On April 28, 1999, once the parties’ motions were fully briefed, the court heard oral arguments. The court determined that a factual dispute existed regarding the allegations set forth in Count I of plaintiffs complaint and ordered a mini-trial to address these allegations. The mini-trial was held on May 13,1999, in Washington, D.C.

Upon reviewing the administrative record (AR) and the parties’ briefs, the court concludes that plaintiffs claims do not merit relief. Accordingly, for the reasons discussed below, defendant’s motions to dismiss, in part, and for judgment on the administrative record, are granted. Plaintiffs motion for judgment on the administrative record is denied.

Facts

The relevant facts set forth below, which are taken from the AR, are not in dispute.

On December 21, 1998, the Corps issued Solicitation No. DACW41-99-R-0004 for up to ten indefinite-delivery/indefinite-quantity contracts for the removal of five different types of waste at sites within the Formerly Utilized Sites Remedial Action Program (FUSRAP). AR at 20, 22.3 The five types of waste were: (1) low-activity radioactive waste; (2) naturally-occurring radioactive materials; (3) 11(e)(2) materials, generated prior to November 18, 1979; (4) hazardous mixed waste materials; and (5) Resource Conservation and Recovery Act, 42 U.S.C. §§ 6901-6933 (RCRA) hazardous waste containing residual radioactivity. AR at 22. Each contract awarded was to deal with at least one, and a maximum of five, types of waste. Contracts for each type of waste would be awarded to a maximum of two bidders. AR at 22.

Section B of the solicitation estimated the total value of all contracts to be awarded at [477]*477$400 million. AR at 22. Each contract was to have a five year base period with a five year option period. AR at 23. The guaranteed minimum for the base period of each contract was the lesser of: (1) two percent of the total acquisition value of the contract, or (2) $500,000. The solicitation stated that the award would be made “to the responsible offeror ... whose proposal conforms to the solicitation and is determined to be the Best Value to the Government____ The technical evaluation factors ... are approximately equal to price.” AR at 184; see also FAR § 2.101 (“Best value means the expected outcome of an acquisition that, in the Government’s estimation, provides the greatest overall benefit in response to the requirement.”).

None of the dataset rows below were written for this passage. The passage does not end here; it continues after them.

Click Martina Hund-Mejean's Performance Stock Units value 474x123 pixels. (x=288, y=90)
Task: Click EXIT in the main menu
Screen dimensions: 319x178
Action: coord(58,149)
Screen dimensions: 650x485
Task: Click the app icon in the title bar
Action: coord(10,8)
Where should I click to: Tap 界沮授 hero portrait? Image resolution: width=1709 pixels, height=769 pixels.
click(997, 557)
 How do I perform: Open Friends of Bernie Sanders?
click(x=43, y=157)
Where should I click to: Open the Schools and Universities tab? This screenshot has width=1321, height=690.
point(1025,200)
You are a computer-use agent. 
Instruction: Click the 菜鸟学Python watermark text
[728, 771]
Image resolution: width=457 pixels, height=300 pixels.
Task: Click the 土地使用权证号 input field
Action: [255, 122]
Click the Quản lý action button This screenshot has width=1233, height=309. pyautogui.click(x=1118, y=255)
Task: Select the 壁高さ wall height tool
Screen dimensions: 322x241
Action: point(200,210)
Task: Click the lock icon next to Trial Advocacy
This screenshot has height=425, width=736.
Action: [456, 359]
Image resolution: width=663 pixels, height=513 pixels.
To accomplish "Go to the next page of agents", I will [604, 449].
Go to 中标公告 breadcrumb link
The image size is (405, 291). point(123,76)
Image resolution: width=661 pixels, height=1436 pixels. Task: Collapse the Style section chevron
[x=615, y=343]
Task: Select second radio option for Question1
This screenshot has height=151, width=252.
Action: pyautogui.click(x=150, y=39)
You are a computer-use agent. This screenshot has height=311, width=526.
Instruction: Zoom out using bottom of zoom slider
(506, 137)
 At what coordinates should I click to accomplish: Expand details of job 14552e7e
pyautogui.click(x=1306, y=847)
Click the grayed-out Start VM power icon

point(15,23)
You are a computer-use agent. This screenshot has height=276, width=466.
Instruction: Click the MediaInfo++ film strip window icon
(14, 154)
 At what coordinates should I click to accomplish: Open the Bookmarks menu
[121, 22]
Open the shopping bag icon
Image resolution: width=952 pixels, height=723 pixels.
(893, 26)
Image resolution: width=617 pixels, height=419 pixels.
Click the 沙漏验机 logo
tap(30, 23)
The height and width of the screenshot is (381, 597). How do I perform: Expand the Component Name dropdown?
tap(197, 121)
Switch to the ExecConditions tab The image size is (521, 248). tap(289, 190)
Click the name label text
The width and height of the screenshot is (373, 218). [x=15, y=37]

The solicitation required offerors to “provide all data necessary to fully support the prices in the proposal schedule, ____ includ[ing] all- labor rates, material costs, equipment costs, surcharges, disposal taxes, closure fund, overheads, and profit.” AR at 363. However, offerors expressly were not to include transportation costs in their price proposal, other than costs of “incidental transfer of materials at or near the disposal facility.” AR at 215.

Although the solicitation stated that the 11(e)(2) waste is not subject to regulation under the Atomic Energy Act (AEA), AR at 224, the solicitation required contractors to dispose of waste in accordance with “all applicable or relevant and appropriate Federal, State, and local regulations and permits.” AR at 229. The solicitation required the contractor to obtain the applicable permits and/or licenses within twelve months of the contract award. AR at 25. The contractor agreed that, if it could not obtain the necessary permits, it waived the contract’s guaranteed minimum and acceded to a no-cost termination of the contract for convenience. AR at 25.

Motion to Dismiss

In evaluating a motion to dismiss, the court construes all allegations in favor of the non-moving party. See Scheuer v. Rhodes, 416 U.S. 232, 236, 94 S.Ct. 1683, 40 L.Ed.2d 90 (1974). A motion to dismiss will not be granted “unless it appears beyond doubt that the plaintiff can prove no set of facts in support of his claim which would entitle him to relief.” Id. (quoting Conley v. Gibson, 355 U.S. 41, 45-46, 78 S.Ct. 99, 2 L.Ed.2d 80 (1957)). In evaluating a motion to dismiss for lack of jurisdiction, the court presumes that all undisputed factual allegations contained in the non-moving party’s complaint are true. See Reynolds v. Army & Air Force Exch. Serv., 846 F.2d 746, 747 (Fed.Cir.1988) (the court may consider all relevant evidence if the alleged jurisdictional facts are in dispute). However, conclusory allegations and unwarranted factual inferences will not avert dismissal. See Bradley v. Chiron Corp., 136 F.3d 1317, 1322 (Fed.Cir.1998). Plaintiff retains the ultimate burden of establishing jurisdiction. See Rocovich v. United States, 933 F.2d 991, 993 (Fed.Cir.1991).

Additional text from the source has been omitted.